• [DOCUMENT TEXT]:
══════════════════════════════

FIG. 8 shows an example of how a multitude of UAVs 802 could interface with a single docking system 800. Signals 804 transmit information between docking system 800 and UAVs 802. In such a configuration, an operator/user could coordinate the missions of UAVs 802 relative a specific location. Further, docking system 800 could be in communications with command center 808 through signal 806. Such facility to communicate could allow to an operator/user to thus, through this particular embodiment of the invention, coordinate the activities of UAVs 802 from a location remote from docking system 800 and, if and as necessary, to also remotely manage the activities of docking system 800. Another element a particular embodiment of the present invention is a means for transmitting information between, for example, docking system 800 and command center 808 to coordinate travel by UAVs 802 to and from docking system 800. Such information could include, for example, data to control the flight time of, destination of, information and sample gathered by, and other operations of one or more UAVs 802. Command computer 808, electronically connected to docking system 800 (via signal 806), provides a means for monitoring, for example, environmental conditions and other local circumstances in the geographical proximity of such docking system as part of the overall system. Other activities, for example, the analysis of samples gathered by UAVs, could be conducted by evaluator 810. Locally, in this embodiment, computer 812 is available to communicate directly with docking system 800 regarding, for example, specifics of the operation of docking system 800 in and unique to the location of docking system 800.

Docking system 800 could also be ‘programmed’ to deploy UAVs 802 (e.g. releasing the magnetic hold) at random intervals. An example of such a process in use would be docking system 800 releasing one of two UAVs 802 so they can be deployed to monitor a facility at random intervals, having one of UAVs refueling while the other is used to conduct surveillance. Such scheduling could, for example, help prevent someone from avoiding detection or deter ‘bad acts’ by a person that would otherwise not be as easily observed. Examples of such uses include monitoring of material caches in remote staging areas, monitoring around sensitive facilities, ensuring compliance to prevent pollution discharges, security around offshore facilities, military base security, and more.

As mentioned earlier, the UAVs could sit in the docking systems, in some cases, immune to local weather conditions, until the time to deploy/redeployed. They then could perform their missions and return to the docking systems for servicing or to await recovery. In one specific embodiment of the present invention, the docking system is capable of securing UAVs, store them in any weather, recharge or swap out batteries, clean the UAV, extract samples from the UAVs for storage or analysis, and service the UAVs. Such a version of the docking system is intended to act as a combination hangar, storage unit and base of operations for the UAVs. As mentioned, the docking system can be equipped with satellite and/or cellular communications to communicate with the human operators/users as well as wireless communications to send signals to and receive them from the UAVs.

══════════════════════════════

• [DIRECTIVE 1]: According to the docking system passage, what could conduct the analysis of samples gathered by the UAVs?
• [DIRECTIVE 2]: Copy the docking system passage word for word, from "Docking system 800 could also" to "security, and more.".

• [DATASET CONTENT]:
══════════════════════════════

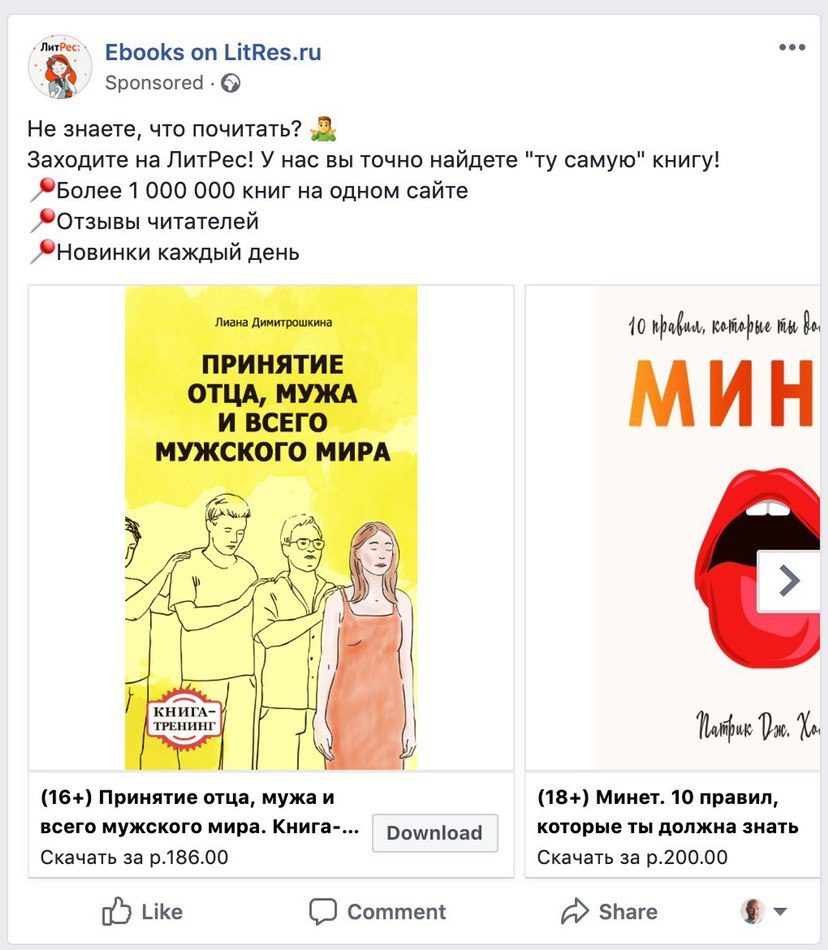The image size is (828, 950).
Task: Click the Comment text label
Action: coord(396,912)
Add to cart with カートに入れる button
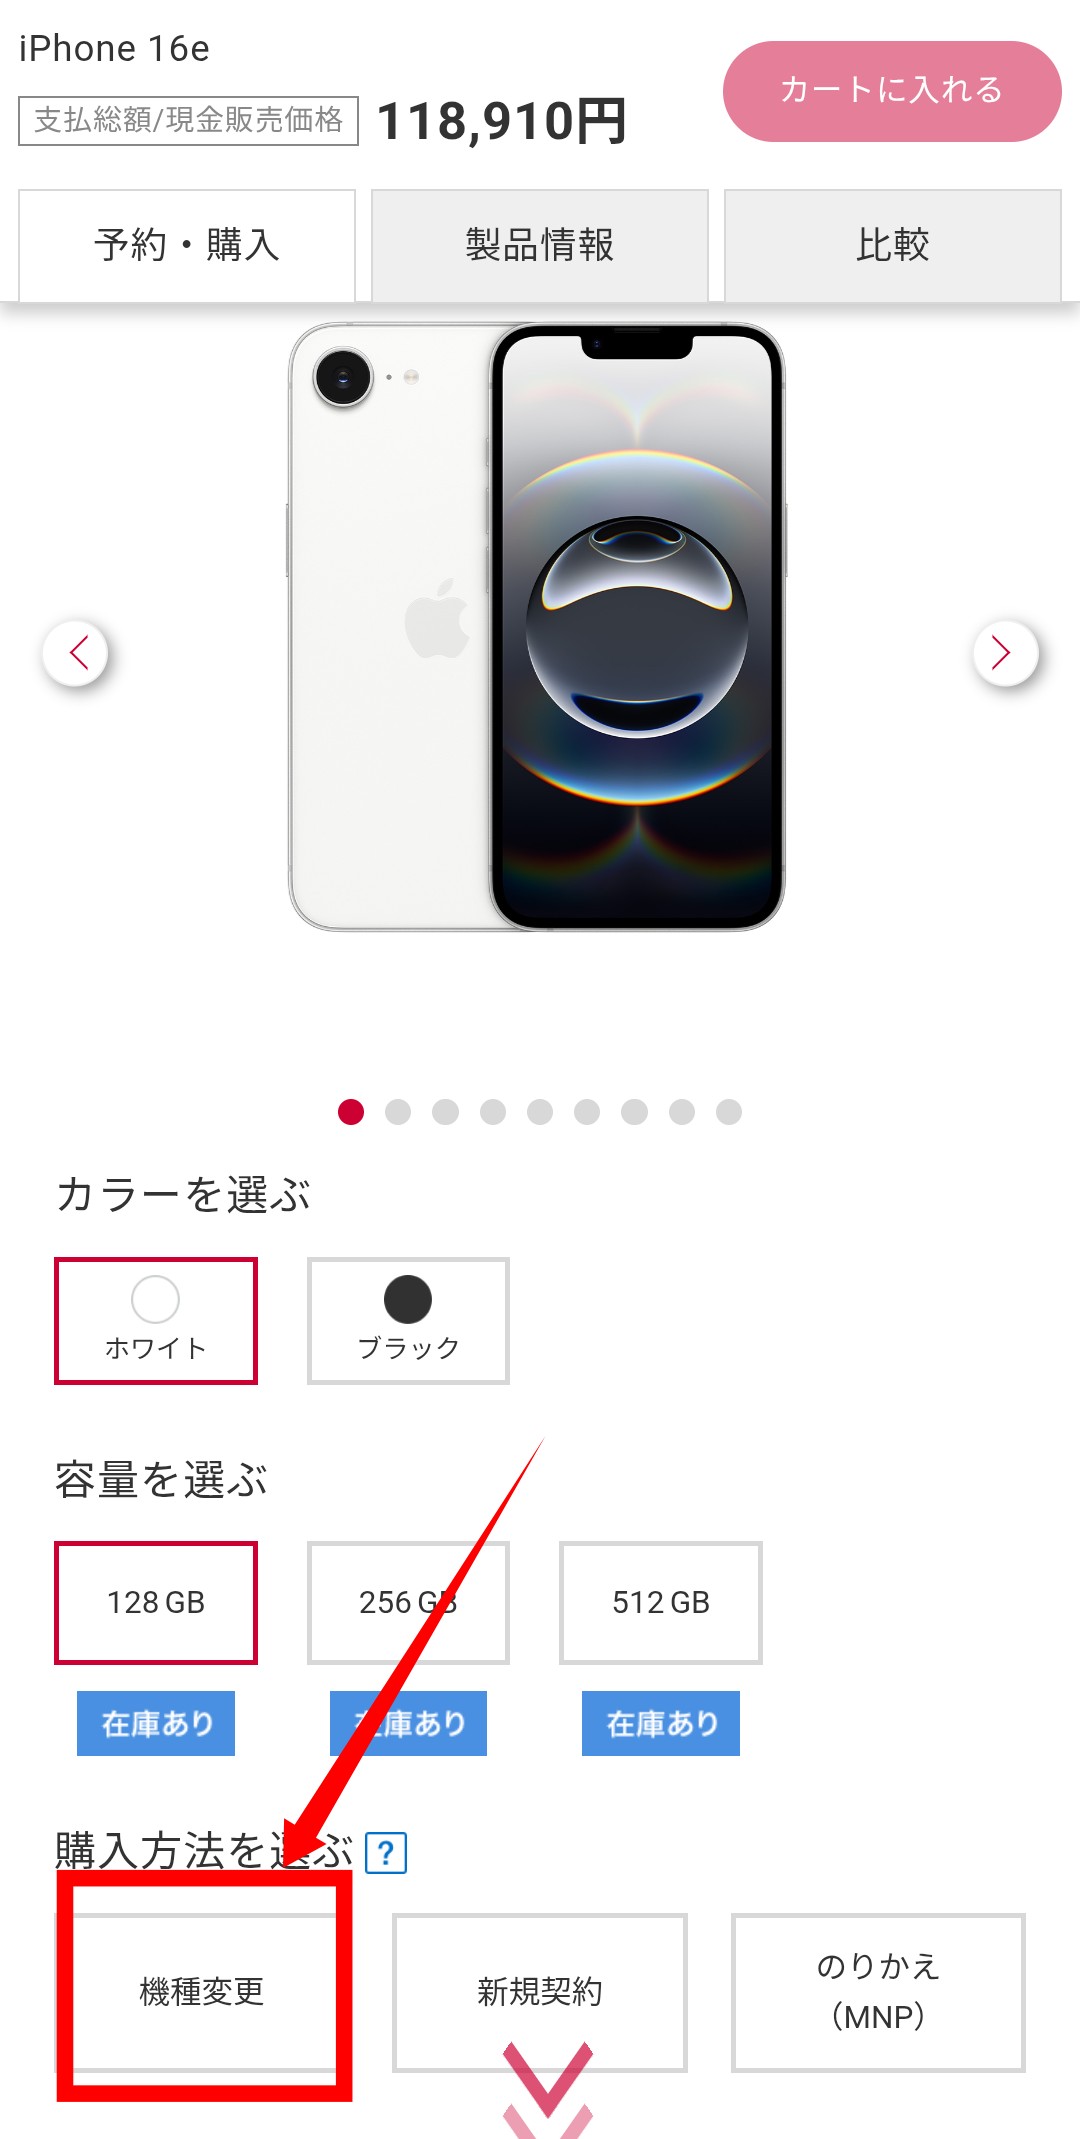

══════════════════════════════

• [WRITTEN SOLUTION 1]: Evaluator 810

• [WRITTEN SOLUTION 2]:
Docking system 800 could also be ‘programmed’ to deploy UAVs 802 (e.g. releasing the magnetic hold) at random intervals. An example of such a process in use would be docking system 800 releasing one of two UAVs 802 so they can be deployed to monitor a facility at random intervals, having one of UAVs refueling while the other is used to conduct surveillance. Such scheduling could, for example, help prevent someone from avoiding detection or deter ‘bad acts’ by a person that would otherwise not be as easily observed. Examples of such uses include monitoring of material caches in remote staging areas, monitoring around sensitive facilities, ensuring compliance to prevent pollution discharges, security around offshore facilities, military base security, and more.